_What is required_
Show every line of the data where the word "agent" can be found.

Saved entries
***

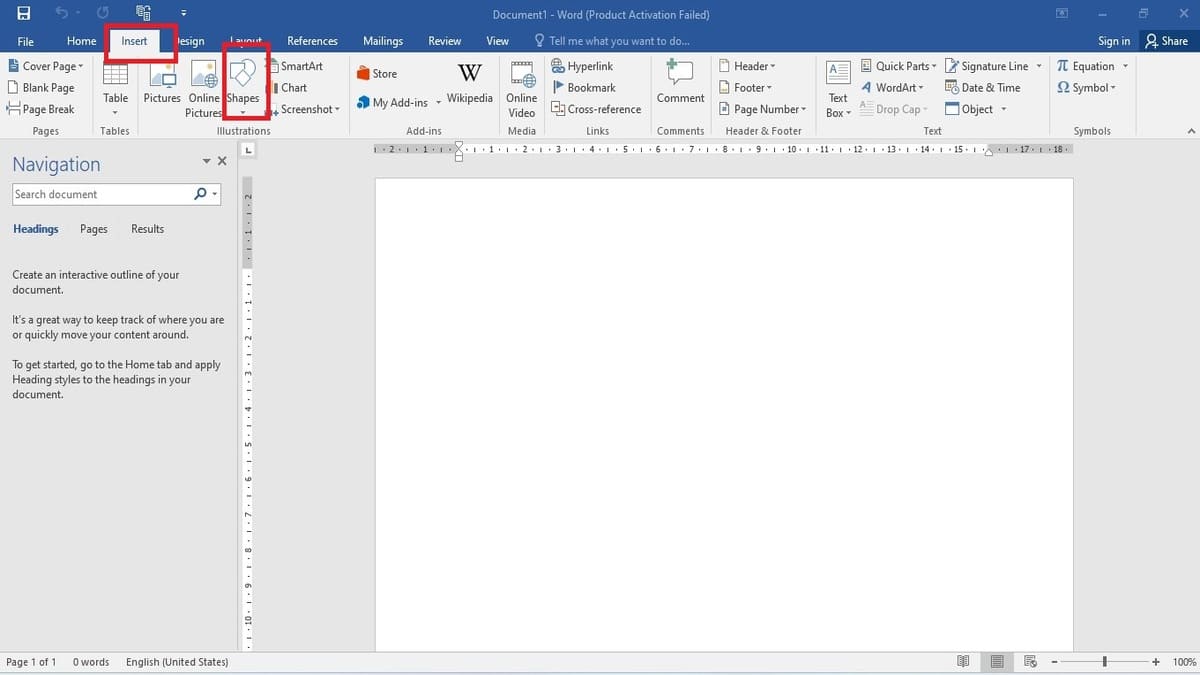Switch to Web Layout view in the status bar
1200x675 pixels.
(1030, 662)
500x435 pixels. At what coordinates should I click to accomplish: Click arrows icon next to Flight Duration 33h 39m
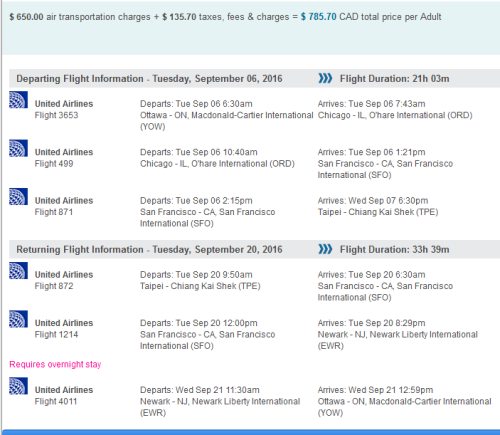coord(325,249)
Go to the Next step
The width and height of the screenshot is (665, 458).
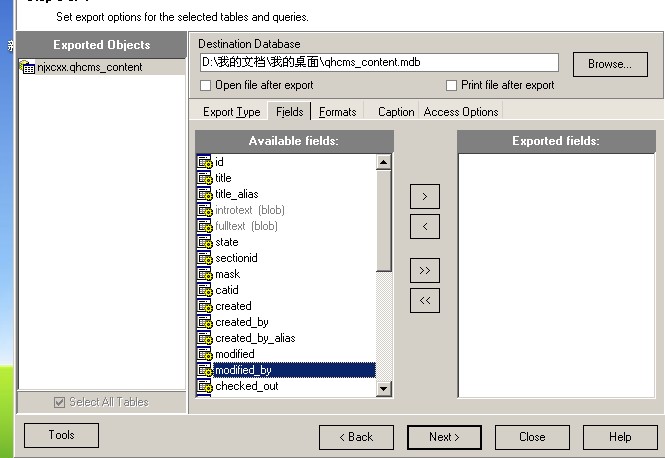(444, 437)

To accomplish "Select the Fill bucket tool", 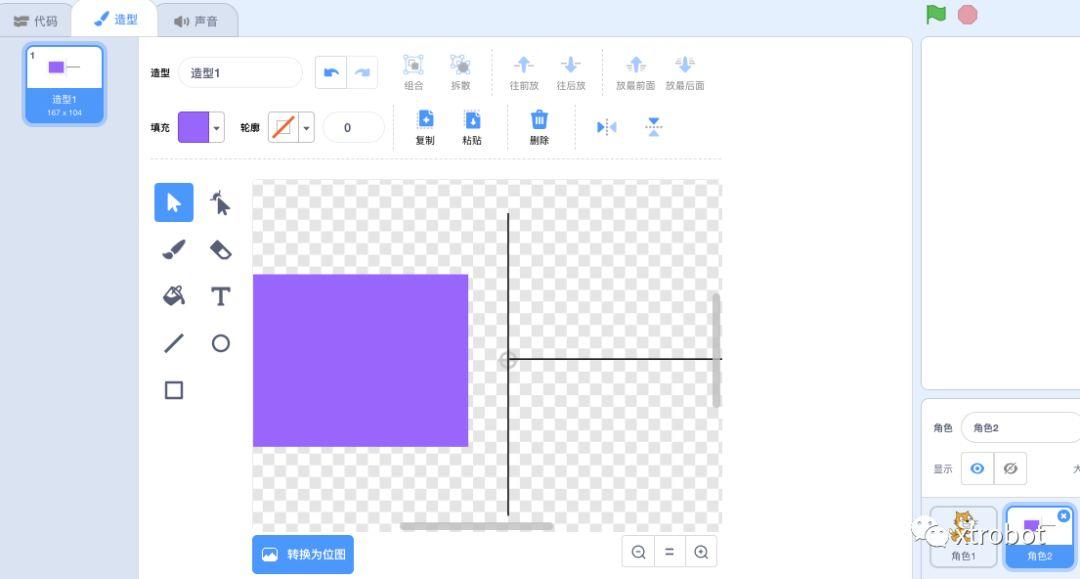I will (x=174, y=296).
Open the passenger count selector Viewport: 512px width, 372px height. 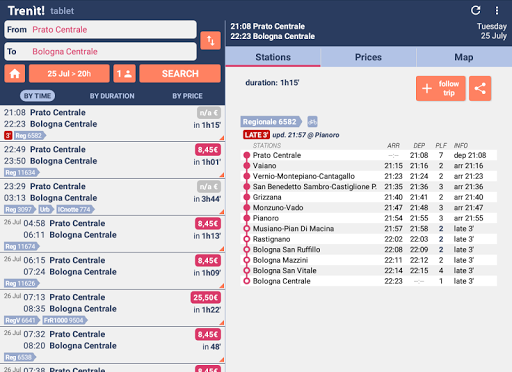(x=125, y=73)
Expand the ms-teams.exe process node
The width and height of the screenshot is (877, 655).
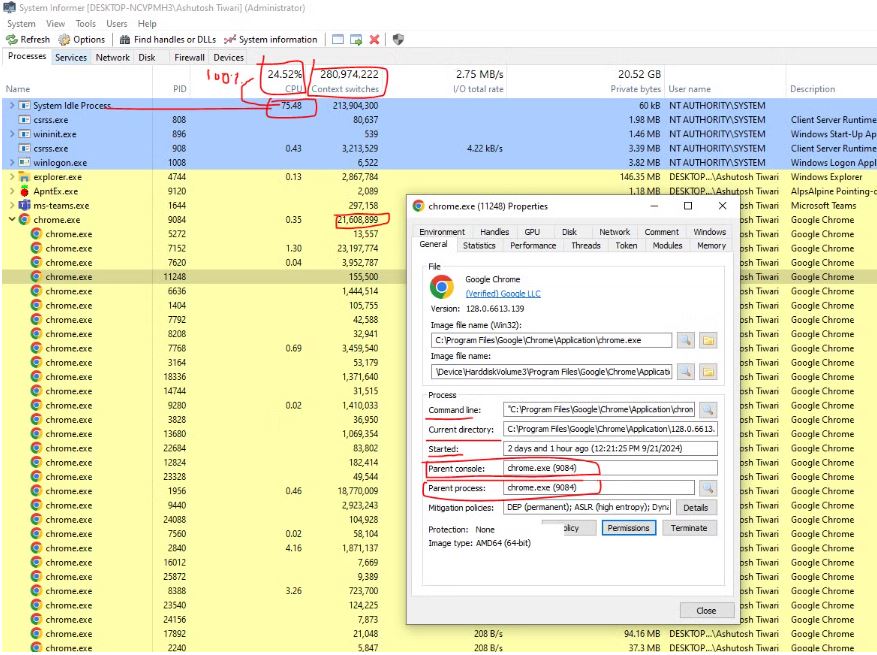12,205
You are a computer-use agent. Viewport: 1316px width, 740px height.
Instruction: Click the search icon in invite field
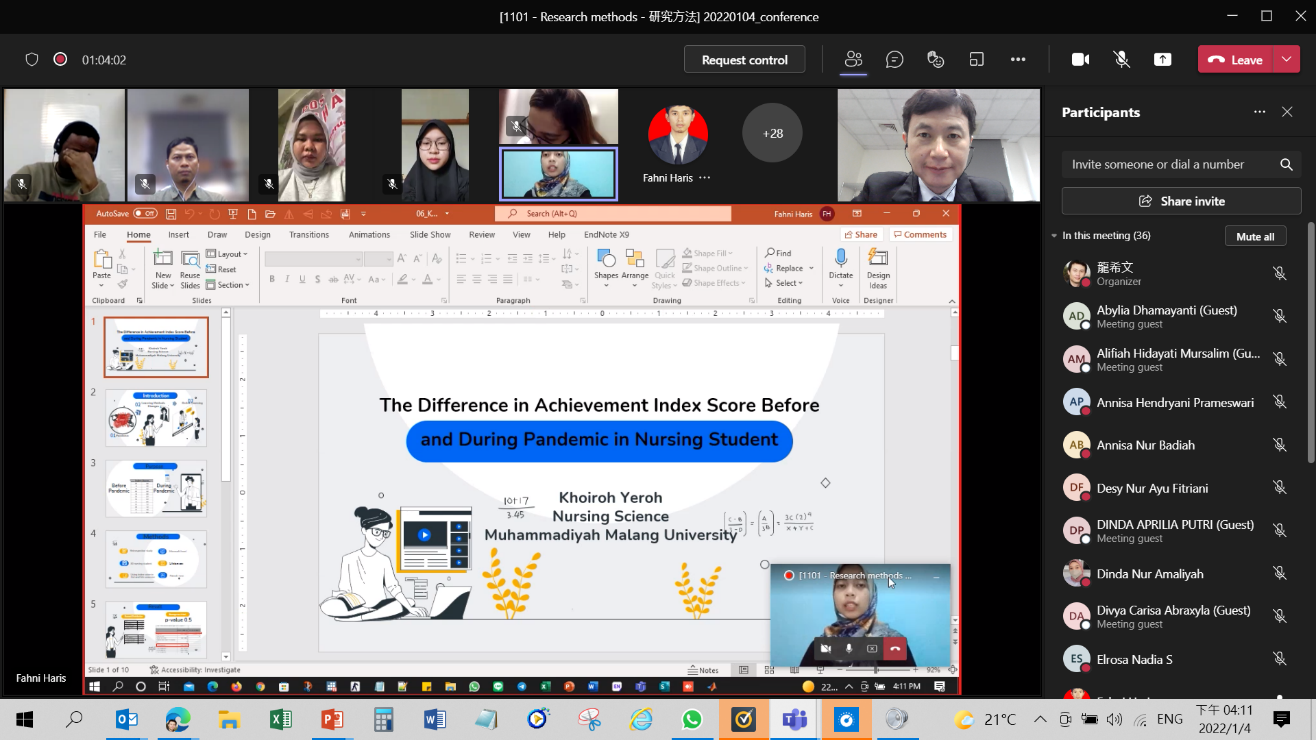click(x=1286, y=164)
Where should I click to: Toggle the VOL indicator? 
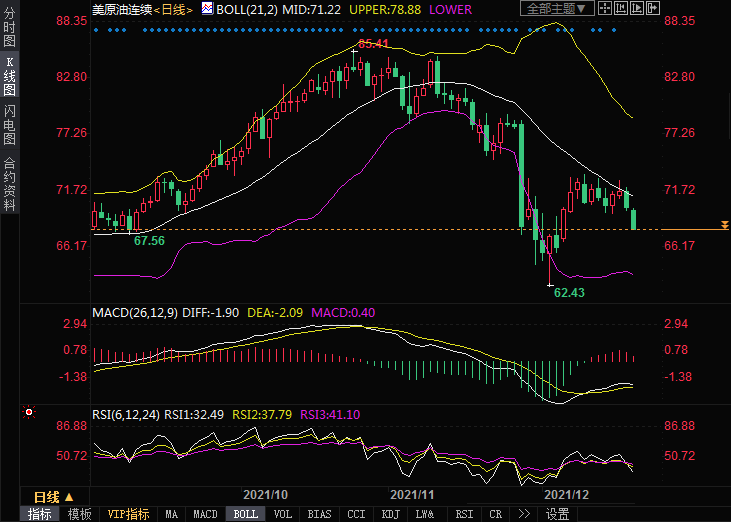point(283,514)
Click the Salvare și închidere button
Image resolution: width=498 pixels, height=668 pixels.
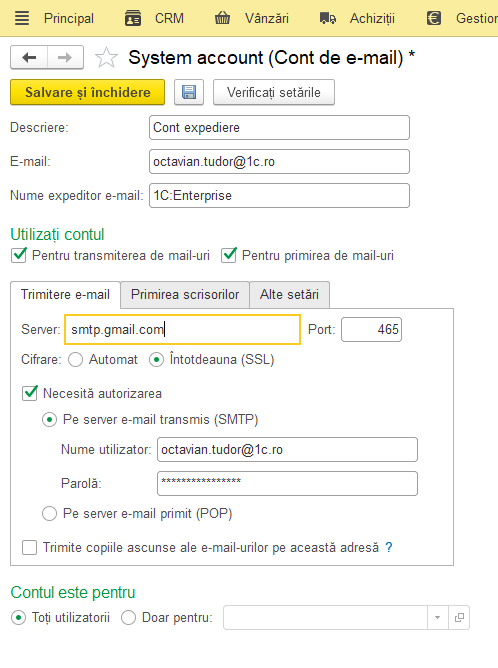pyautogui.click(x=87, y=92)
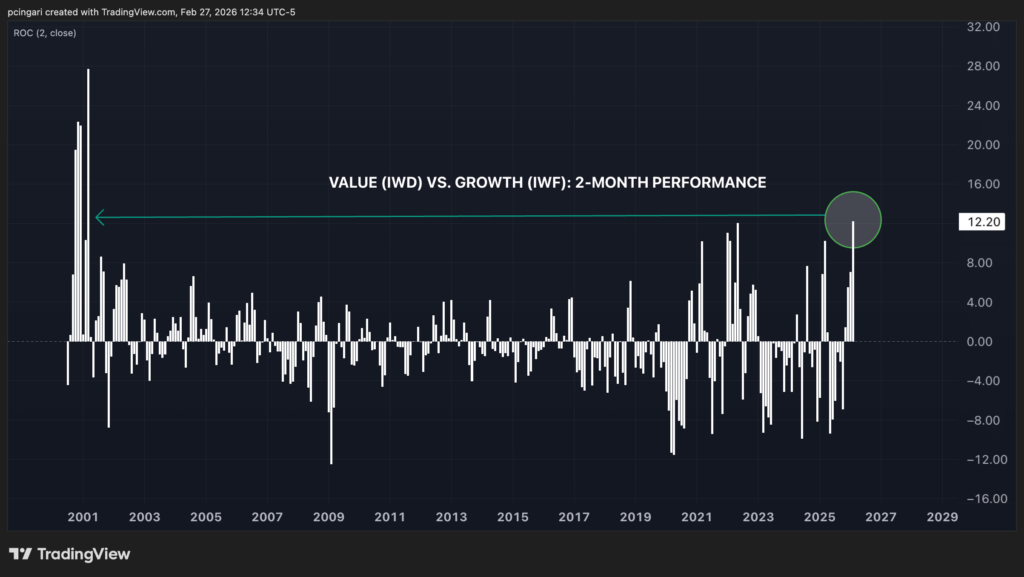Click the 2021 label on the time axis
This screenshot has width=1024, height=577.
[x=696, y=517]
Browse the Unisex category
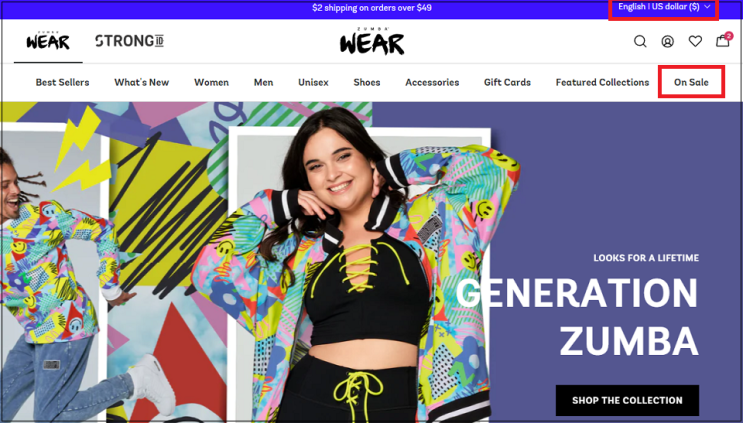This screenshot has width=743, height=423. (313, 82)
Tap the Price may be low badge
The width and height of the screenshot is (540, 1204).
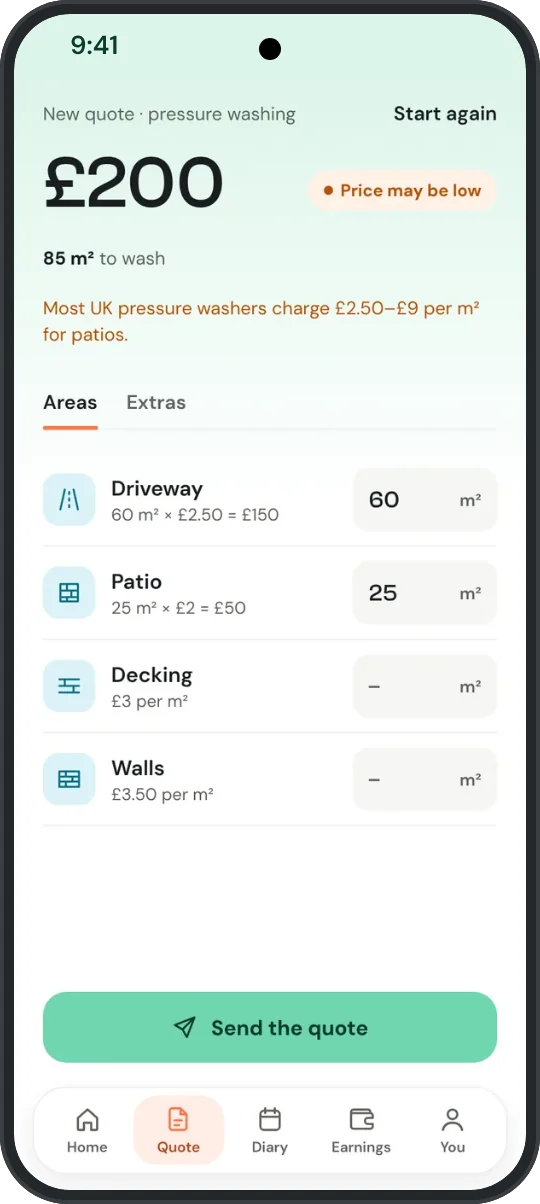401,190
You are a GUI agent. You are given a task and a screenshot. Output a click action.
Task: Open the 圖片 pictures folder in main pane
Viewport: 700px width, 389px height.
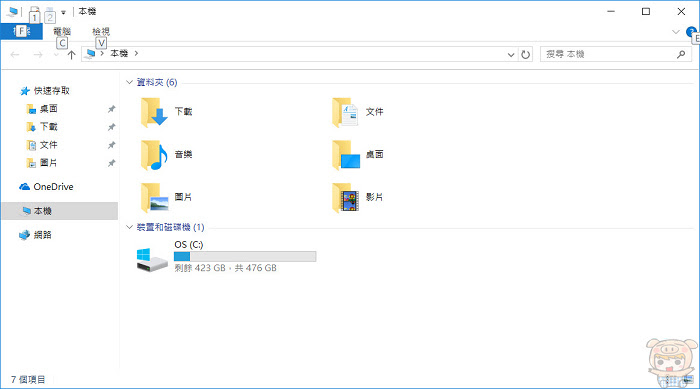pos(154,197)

***

_Solution for this task_
You are a computer-use agent. Viewport: 1316px width, 740px height.
You are a GUI agent. You are given a task and a screenshot. Output a click action.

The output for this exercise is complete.